3.4. Volatilité et chocs de prix ponctuels
L'analyse de volatilité révèle des disparités importantes entre partenaires. Les flux les plus volatils côté importations concernent Hong Kong (CV = 1,73), la Tunisie (1,60) et Singapour (1,28), tandis que la Thaïlande (0,30) et les Philippines (0,26) offrent des flux plus stables. Côté exportations, les flux vers la Malaisie (CV = 1,06) et la Russie (0,78) sont les plus erratiques.
Plusieurs chocs de prix significatifs ont été détectés :
| Choc | Type | Flux | Année | Amplitude | Anomalie |
|---|---|---|---|---|---|
| États-Unis | Prix | Exportations UE | 2019 | +54,7 % | 16,8 |
| Malaisie | Prix | Exportations UE | 2022 | +261,6 % | 12,2 |
| Émirats arabes unis | Prix | Exportations UE | 2022 | +60,8 % | 5,0 |
Le choc sur les exportations vers les États-Unis en 2019 (anomalie de 16,8 écarts-types) et celui vers la Malaisie en 2022 (anomalie de 12,2) suggèrent des ruptures ponctuelles dans les chaînes de valeur, possiblement liées aux tensions commerciales sino-américaines ou aux perturbations post-Covid.
3.5. Une intensité commerciale et une propension à l'exportation en hausse
Malgré la contraction des volumes, l'intensité commerciale de l'UE sur ce produit est passée de 94,0 % à 116,6 % (+24,1 %), signe que le commerce international reste fondamental dans ce secteur. La propension à exporter a même bondi de 79,8 % à 192,6 % (+141,4 %). Cette dernière évolution s'explique par le fait que la production UE (au dénominateur) a chuté plus vite que les exportations (au numérateur), reflétant la réduction de la base productive européenne.
Conclusion
La période 2015–2025 marque un tournant structurel pour le marché des disques durs dans l'Union européenne. Trois dynamiques majeures se superposent :
- Le déclin technologique : le disque dur mécanique cède du terrain face au SSD, entraînant un effondrement des volumes échangés (−65 à −69 %) et de la production européenne (−43 à −58 %).
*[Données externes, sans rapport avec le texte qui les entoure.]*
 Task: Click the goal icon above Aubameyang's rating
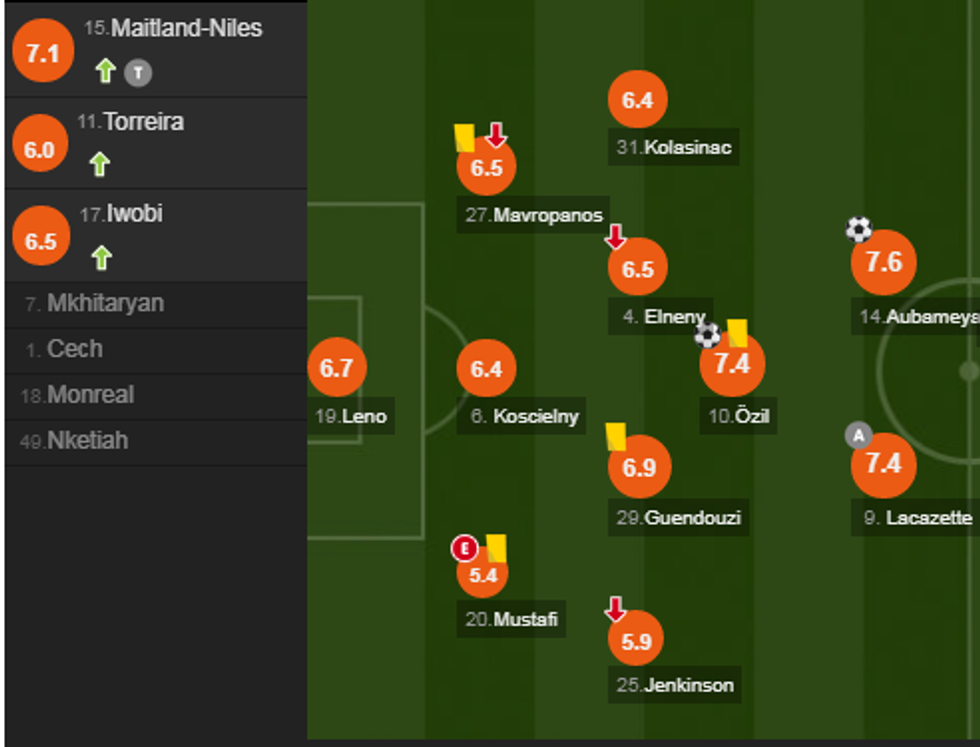coord(859,230)
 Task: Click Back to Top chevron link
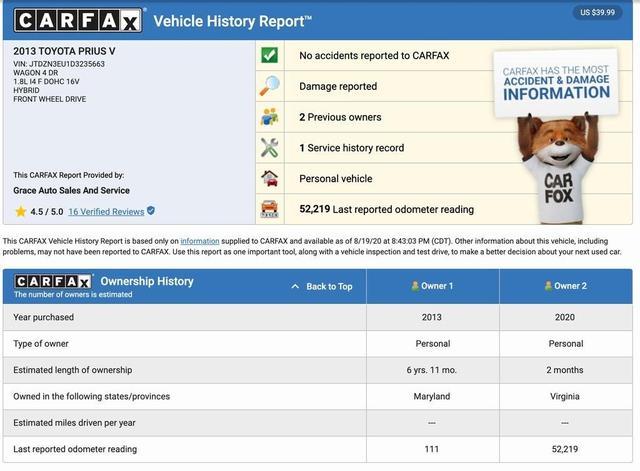tap(321, 286)
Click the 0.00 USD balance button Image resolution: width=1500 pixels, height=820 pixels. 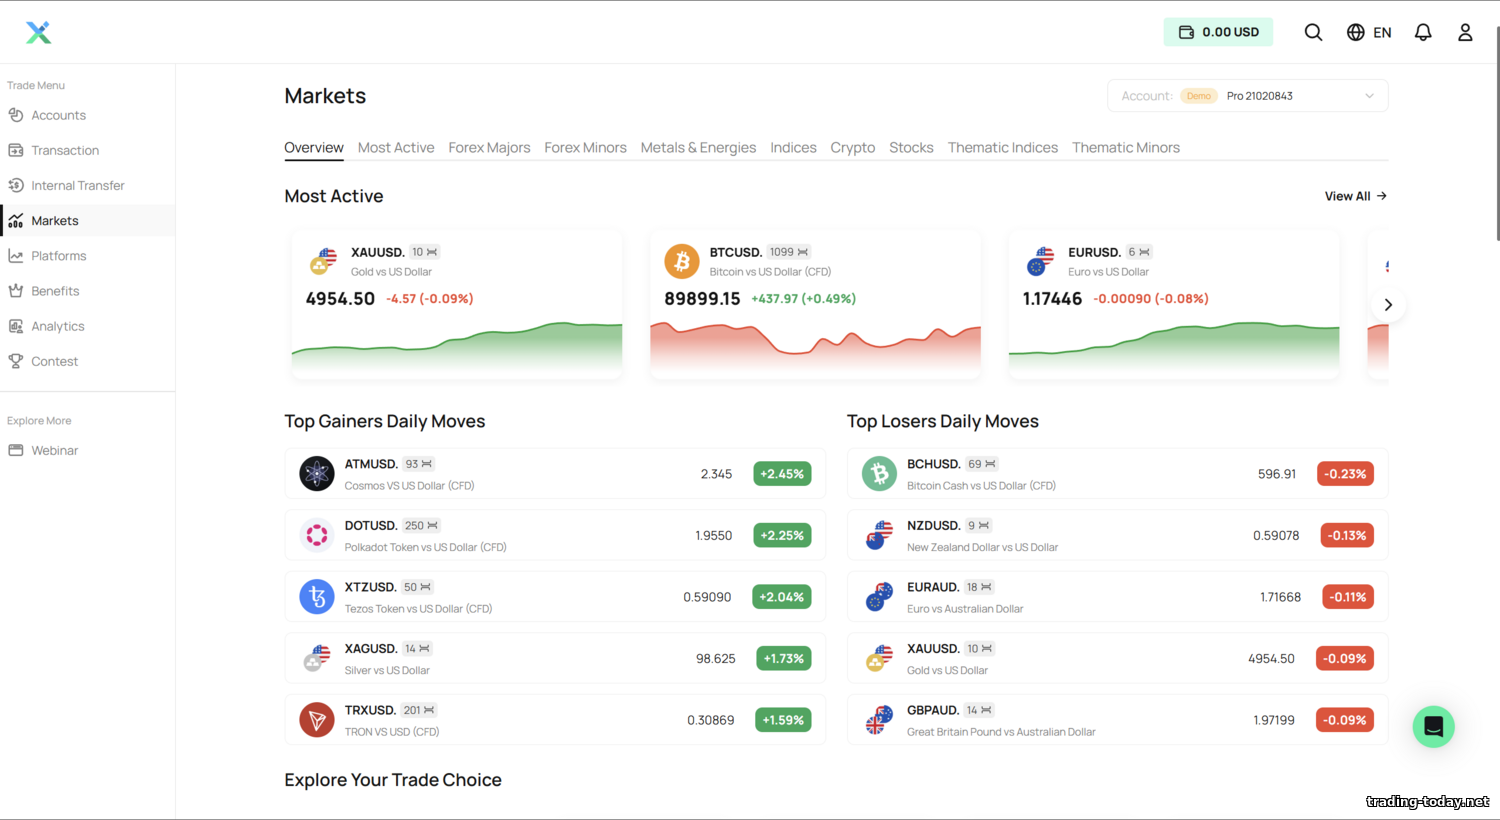(1218, 32)
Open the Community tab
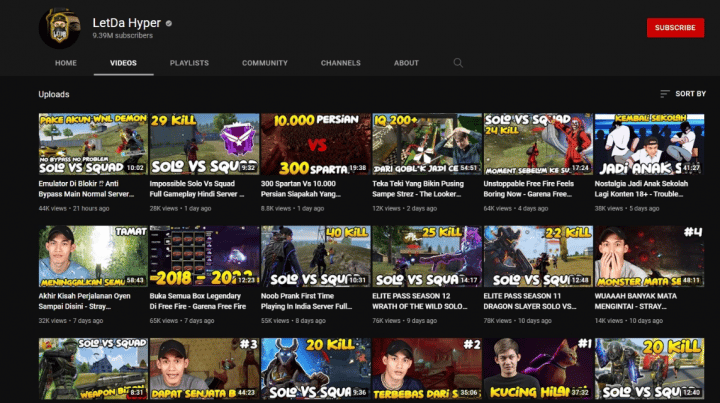The width and height of the screenshot is (720, 403). pyautogui.click(x=264, y=63)
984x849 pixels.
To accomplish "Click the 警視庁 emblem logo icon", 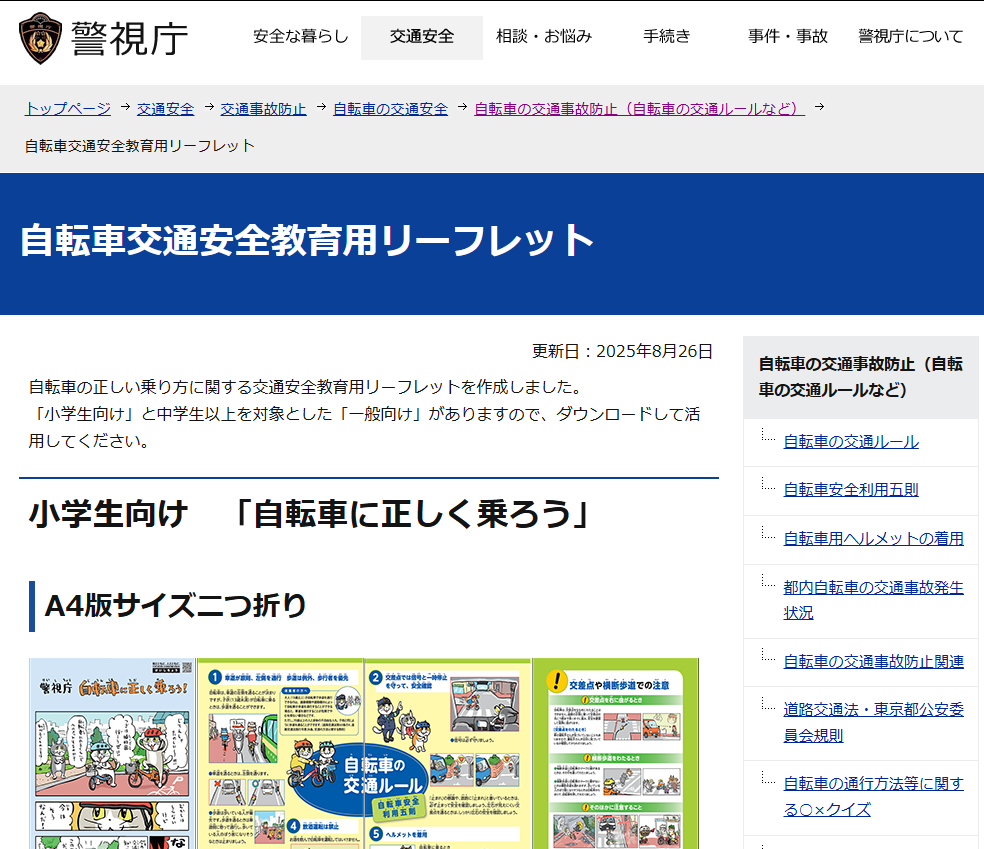I will click(x=40, y=37).
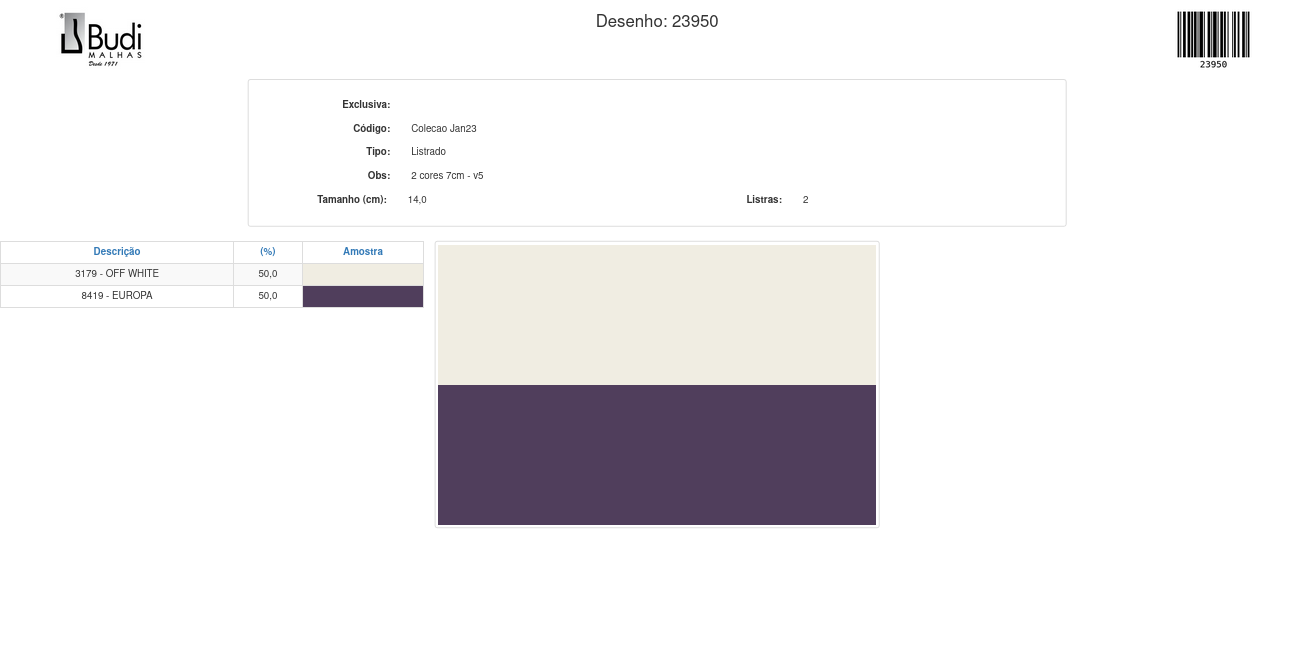Click the barcode image 23950
Image resolution: width=1310 pixels, height=655 pixels.
coord(1213,38)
- La restructuration géographique : la Thaïlande s'impose comme fournisseur dominant au détriment de la Chine, tandis que le Brexit et les sanctions contre la Russie redessinent la carte des flux.
- Le renforcement de la vulnérabilité : avec un taux de dépendance de 72,6 % et un HHI importateur de 4 442, l'UE est plus exposée que jamais aux risques de concentration sur un fournisseur unique.
Dans ce contexte, les disques durs qui transitent encore par l'UE sont de plus en plus des produits de haute valeur unitaire destinés aux centres de données, un segment où les enjeux de sécurité d'approvisionnement sont particulièrement sensibles. Les décideurs politiques européens auraient intérêt à surveiller attentivement cette concentration, et à envisager des stratégies de diversification ou de stockage stratégique.